_Brano scelto_
- - - - - - -
Il fatto
Il “Fatto del mese” col quale desideriamo inaugurare questa rubrica del sito ci riguarda molto da vicino, poiché si riferisce l’iscrizione di “Ivrea Città Industriale del XX Secolo” nella Lista del Patrimonio Mondiale dell’UNESCO, come sito numero 54.
La decisione è avvenuta durante i lavori del 42° Comitato del Patrimonio Mondiale che si è svolto a Manama in Bahrein qualche settimana fa.
Avviata nel 1908 da Camillo Olivetti, l’area è stata concepita come un progetto industriale e socio-culturale. La maggior parte dello sviluppo di Ivrea avvenne nel periodo tra gli anni ’30 e ’60 sotto la direzione di Adriano Olivetti. La forma della città e gli edifici sono stati progettati da alcuni dei più noti architetti e urbanisti italiani di quel periodo. È composta da strutture per produzione, amministrazione, servizi sociali e usi residenziali, che riflettono le idee del Movimento Comunità, promosso dall’Ingegnere eporediense.
La città industriale di Ivrea rappresenta quindi un significativo esempio delle teorie dello sviluppo urbano e dell’architettura del XX secolo in risposta alle trasformazioni industriali e sociali, inclusa la transizione dalle aziende meccaniche a quelle digitali.
Parallelamente alla costruzione della città industriale in Olivetti si sviluppò un modello di impresa e di concezione del lavoro nei quali la dignità delle persone occupate e delle loro famiglie, la valorizzazione e lo sviluppo del territorio furono tra i valori fondanti e fondamentali.
Riteniamo importante quindi prendere spunto dal significativo riconoscimento internazionale per sollecitare l’attenzione sul tema della dignità del lavoro, figlia dell’imprescindibile dignità di ogni persona.
La documentazione è consultabile all’indirizzo http://www.ivreacittaindustriale.it/, con tutto il materiale relativo. È possibile accedere alla notizia del riconoscimento in molte testate WEB.
Il commento
Le nostre riflessioni
A nostro parere più che celebrare il riconoscimento è importante focalizzare l’attenzione sull’elemento centrale della concezione imprenditoriale di Adriano Olivetti: la dignità della persona.
Per lui le strutture delle fabbriche e degli uffici, delle abitazioni per i dipendenti, degli altri servizi sociali e culturali, vale a dire a Ivrea tutta la città industriale della quale stiamo parlando, dovevano essere belle e funzionali per rendere migliore la vita di coloro che le utilizzavano.
- - - - - - -
_Estratti dei dati_
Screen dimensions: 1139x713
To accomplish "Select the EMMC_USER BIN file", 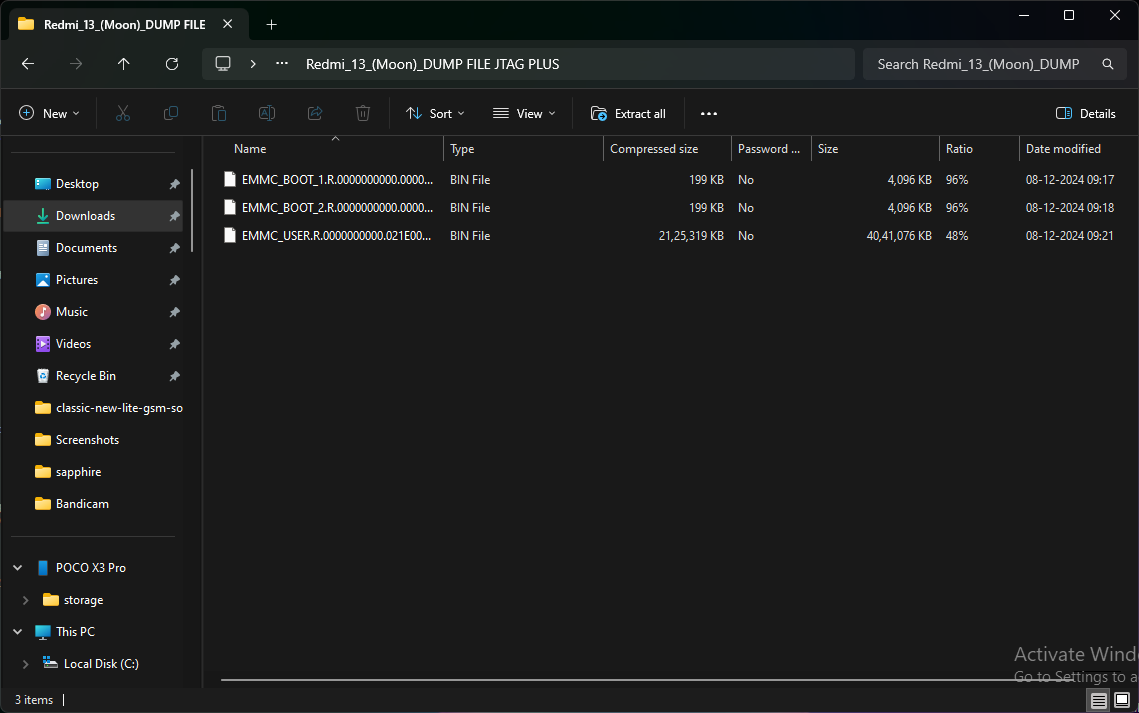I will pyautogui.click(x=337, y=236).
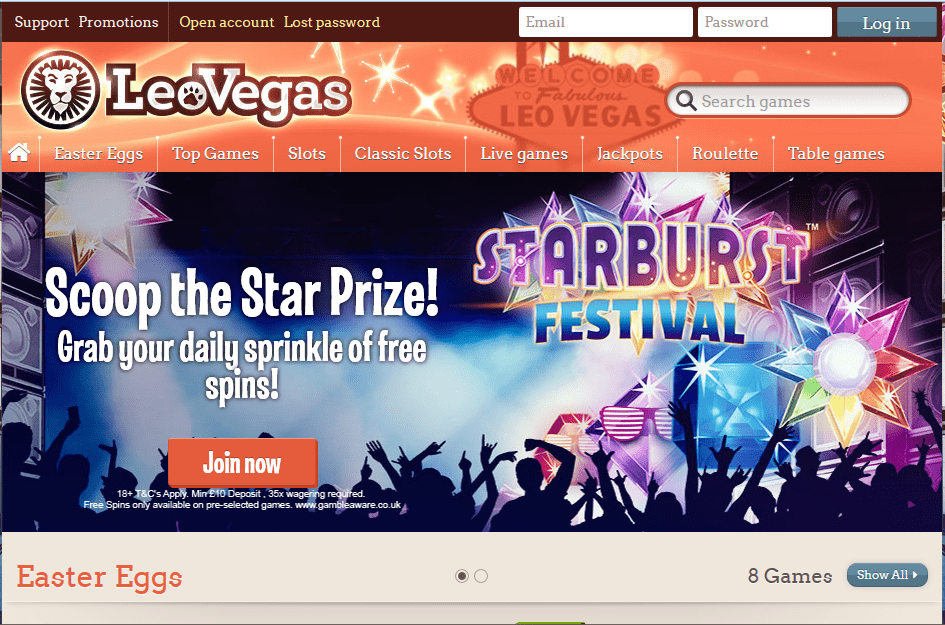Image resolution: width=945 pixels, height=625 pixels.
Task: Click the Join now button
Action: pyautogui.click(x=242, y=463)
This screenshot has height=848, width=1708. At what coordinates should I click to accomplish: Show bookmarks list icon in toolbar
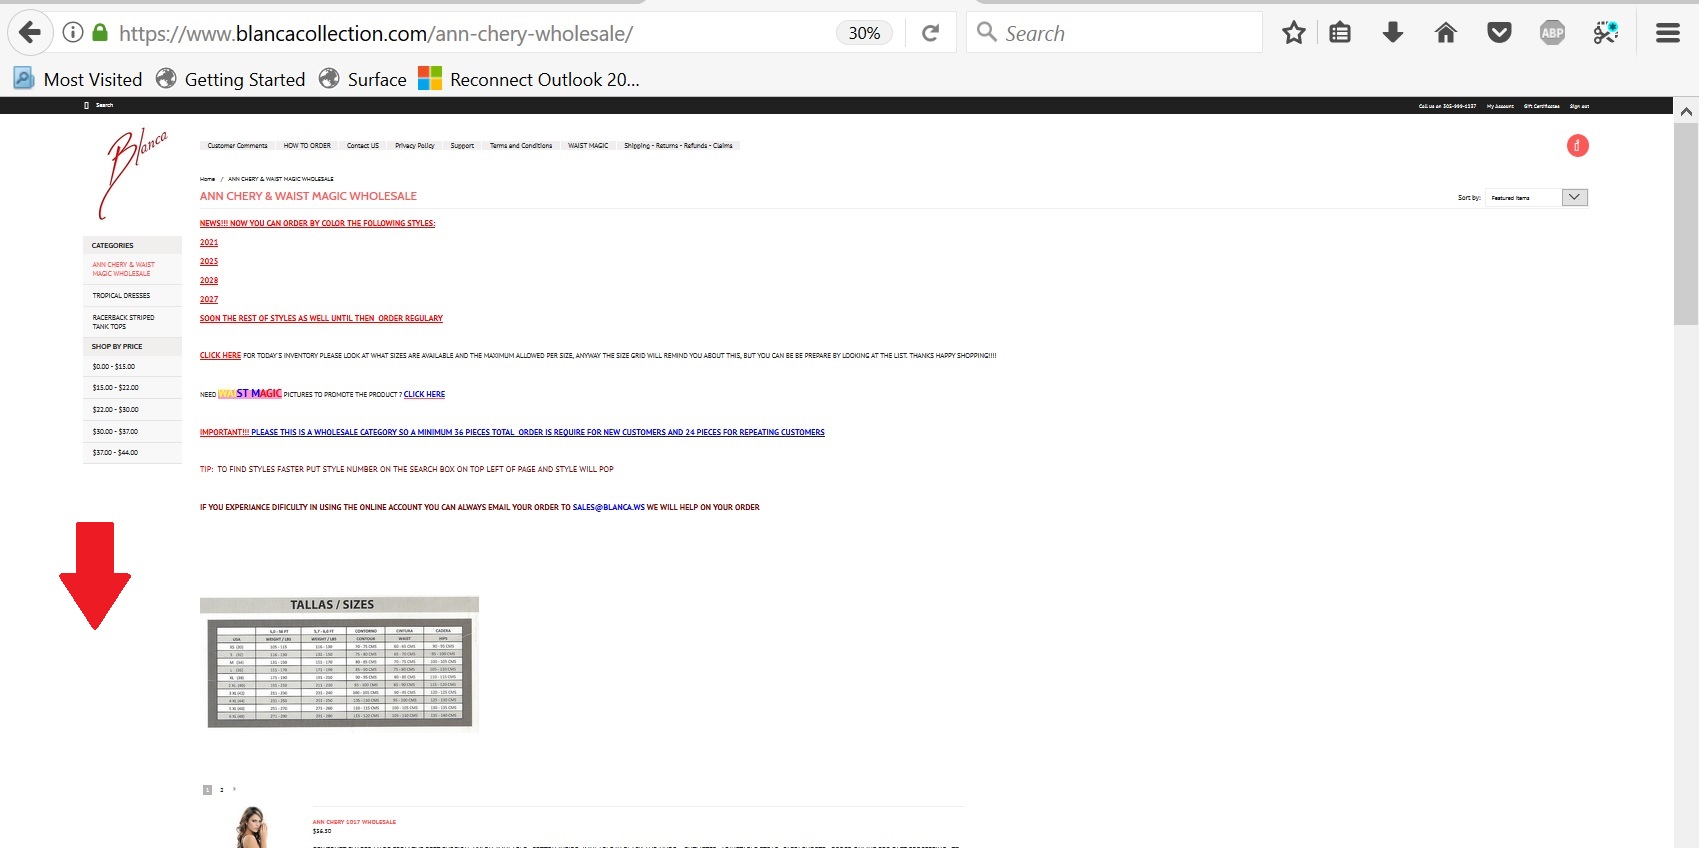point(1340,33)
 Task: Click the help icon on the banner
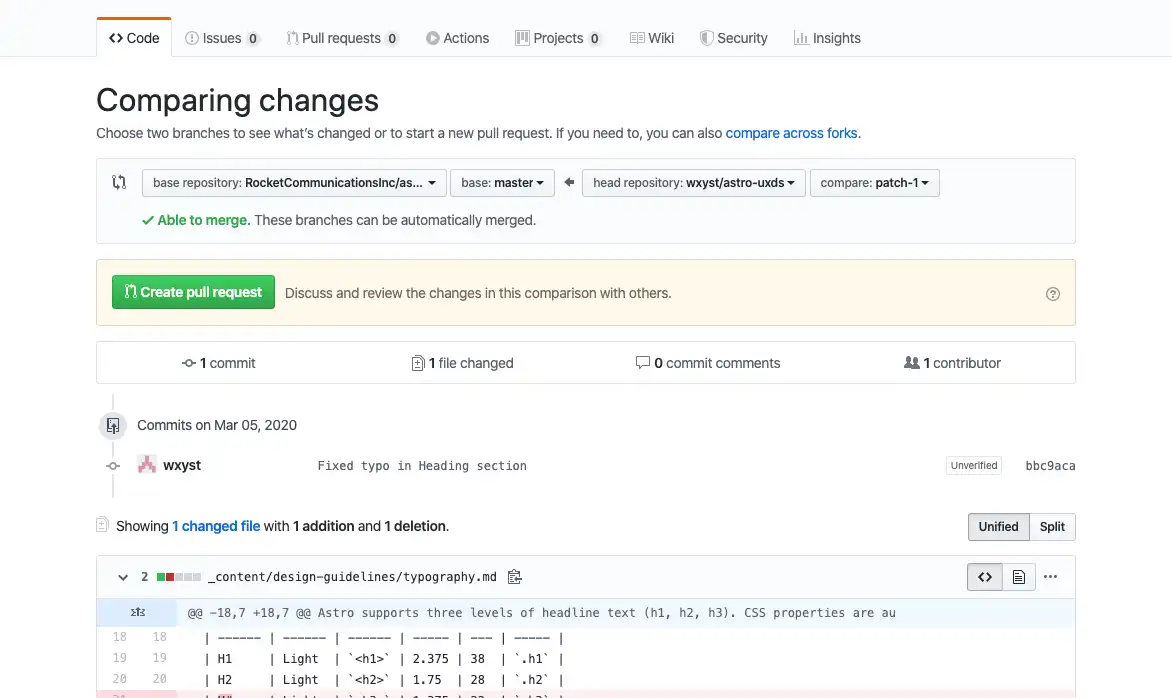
- - - - - - -
_Consegna_
Riprendi l'articolo su Ivrea Città Industriale e continualo a partire dall'ultima frase riportata. I record qui non hanno alcun ruolo.

_Risultato del compito_
L’organizzazione del lavoro doveva tener conto della persona che lo svolgeva e delle sue esigenze: ad esempio gli operai che possedevano e coltivavano la terra potevano avere permessi per portare avanti anche il lavoro agricolo.
Gli stipendi erano notevolmente più elevati rispetto alle altre realtà della zona e ai dipendenti erano offerti una serie di servizi importanti.
I profitti dell’azienda erano in larga parte dedicati alla gestione di tali servizi e allo sviluppo sociale, economico e culturale del territorio circostante: l’impresa era un motore di crescita.
È sufficiente documentarsi sulla Olivetti per avere conferme e per conoscere altri particolari significativi.
Gli stimoli da trarre sono molti.
È possibile coniugare la costruzione di una solida impresa, prodotti all’avanguardia e competitivi con una prospettiva di utilità sociale? È possibile coniugare la produttività con il rispetto e la considerazione del lavoratori? È possibile coniugare il profitto con un incremento del benessere più generalizzato? È pensabile una strada diversa da quella che sembra aver imboccato l’economia, più attenta alla dimensione finanziaria e poco a quella produttiva e del lavoro? Ci può essere una partecipazione attiva dei lavoratori alla gestione delle imprese e una diversa divisione degli utili?
Alcune realtà imprenditoriali nel mondo, e anche in Italia, ci stanno provando e, per chi desidera, è a disposizione una vasta documentazione sul tema.
La politica, nel suo ruolo di programmazione e di emanazione di norme potrebbe avere un ruolo importante per sostenere e diffondere queste prospettive.
Da parte nostra crediamo sia la strada migliore, forse l’unica, per affrontare molti problemi.
Un contributo fuori dal coro
Controcorrente tra le presentazioni sugli organi di informazione della notizia è un pezzo, intitolato “Ivrea patrimonio dell’Unesco, no grazie. Olivetti era un’azienda viva, non un monumento”, a firma di Sergio Noto, docente di Storia economica presso l’Università di Verona, pubblicato il 2 luglio sul Fatto quotidiano. Nella scheda ne riportiamo una sintesi, ma il testo completo è possibile leggerlo a questo collegamento.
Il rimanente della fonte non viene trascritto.